Hi rosebud,
First, you best not be outputting more than you're drinking or you'll find yourself in very deep shit pretty quickly. It's pretty easy to check, and your doc should be on top of that, but the rule of thumb is you should be urinating between 1 and 1.5 liters minimum in 24 hours. Any less than that and your kidneys are going to be in trouble. And when your kidneys go..........so do you.
With an ileo, you no longer have your colon in the game, and many times when patients are given an ileostomy for things like Crohn's, their terminal ileum and ileocecal valve may also have to be removed. Your terminal ileum is where 95% of your digestive bile is reabsorbed and recycled, as well as a small amount of water, and your ileocecal valve is what controls when your small bowel contents are released into your now nonexistent colon. Bottom line is the more small bowel you've had removed.........the harder it will be to hydrate. It's really that simple.
Without a colon and the ability to absorb water, you have to 'trick' the small bowel into absorbing it for you. You do that by drinking things with the proper ratio of sugar (glucose) and salt (sodium) to water. When the ratio is correct, water molecules will be dragged through the intestinal wall and you'll hydrate. If the ratio is wrong, it makes things worse. I've written about this a million times on here, so you can find all the details if you search..........or just go to the World Health Organization website and look at Oral Rehydration Solution (ORS) recipes to see what I'm talking about. Without a colon, we're pretty much just like people in third-world countries that suffer from chronic diarrhea from drinking bad water. Their colons are inflamed and thus cannot absorb water, so the ORS is given to them so they can hydrate through their small bowel until their colons heal and can absorb again.

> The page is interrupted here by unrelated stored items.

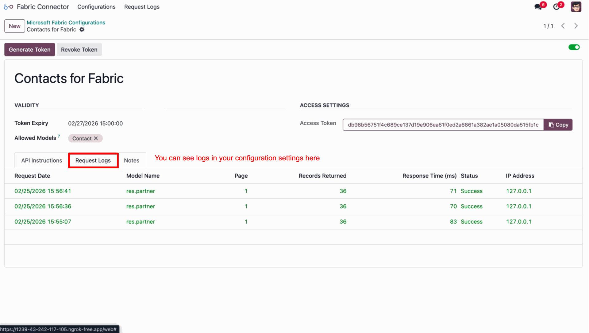The width and height of the screenshot is (589, 333).
Task: Toggle the green active switch off
Action: [574, 47]
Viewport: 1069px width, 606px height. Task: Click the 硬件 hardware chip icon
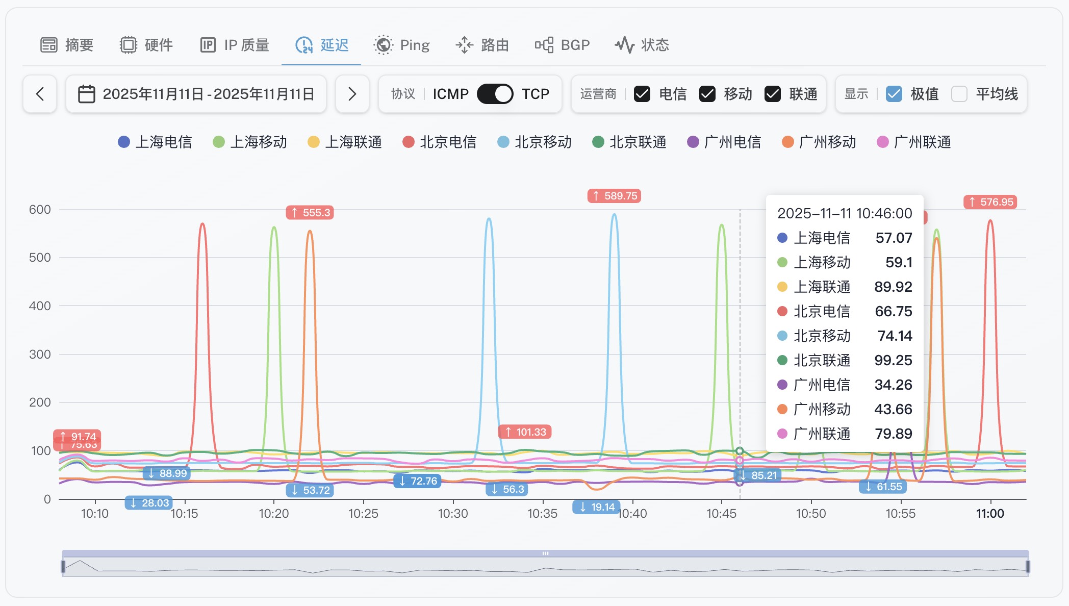click(x=128, y=45)
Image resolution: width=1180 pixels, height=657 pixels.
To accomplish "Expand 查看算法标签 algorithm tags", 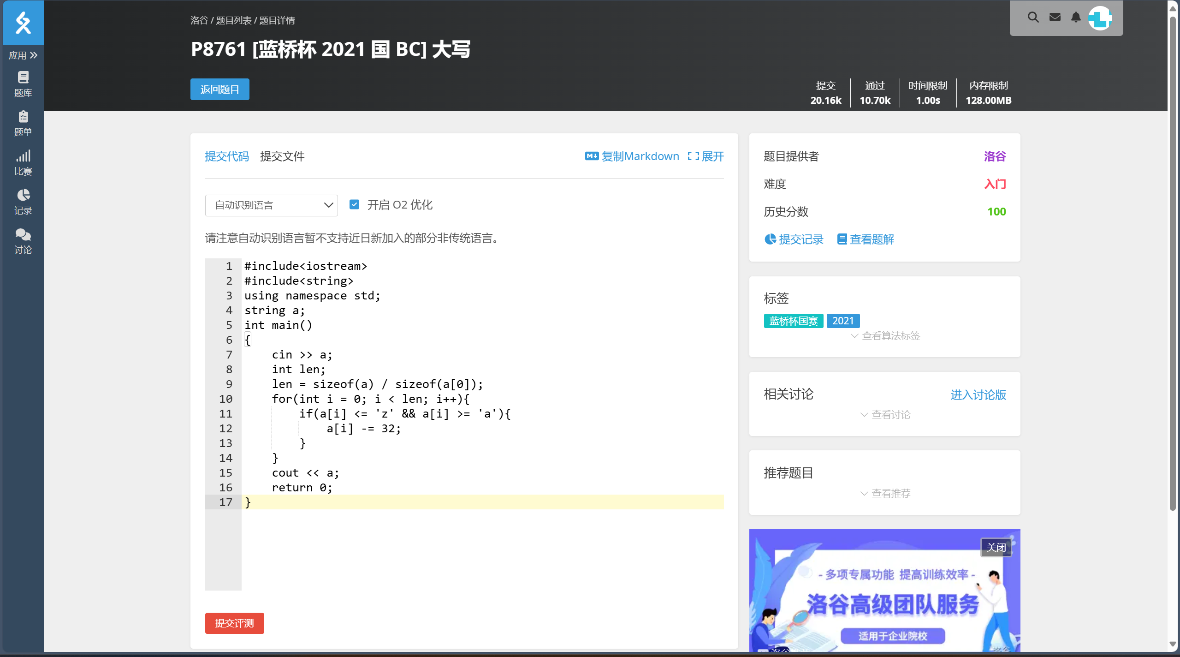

You'll find drinks are grouped into three categories depending on their ratios of glucose and sodium to water. They are hypotonic, isotonic, and hypertonic. Hypotonic are drinks that don't have enough glucose or sodium per liter, isotonics are in the right ratio, and hypertonics have too much. Think of them like the three bears.........you want just right (i.e., isotonic). Hypotonic drinks are things like pure water or diet soda.......things lacking in sodium and/or glucose. Hypertonics are things like Coke or Pepsi, Gatorade, or orange juice, which all have way too much sugar and not enough sodium. Isotonics are ORS and similar products. Now the important part......if you drink hypotonic drinks.......like plain water or diet soda........you won't absorb any of it, and it will dilute the contents of your small bowel and wash that away before your small bowel can properly absorb the nutrients. If you drink hypertonic drinks....like a Coke or Sprite or apple juice......there's too much sugar in the mix. And when your small bowel senses too much sugar (or salt), it tries to correct it by dragging water from your cells into the small bowel to mix with what's there and get to the right ratio for it to be able to absorb. Normally, the water it pulled from your body to dilute the mix would simply be reabsorbed by your colon, and there'd be no issue. But without your colon, that water ends up in your bag, and you get even more dehydrated. Then you'll drink more, and the process just repeats, and before you know it, you're in the ER getting IV fluids. Again, the more small bowel you have.........the more you can get away with. But without a colon.........you have to adjust what you drink to make your small bowel do your colon's job too. Or you dehydrate or become malnourished.
That's a very quick explanation of a very in-depth subject, so I encourage you to dig into it deeper. Once you know how to properly hydrate, it simply won't be an issue. And being short-gutted.........I learned that very early on.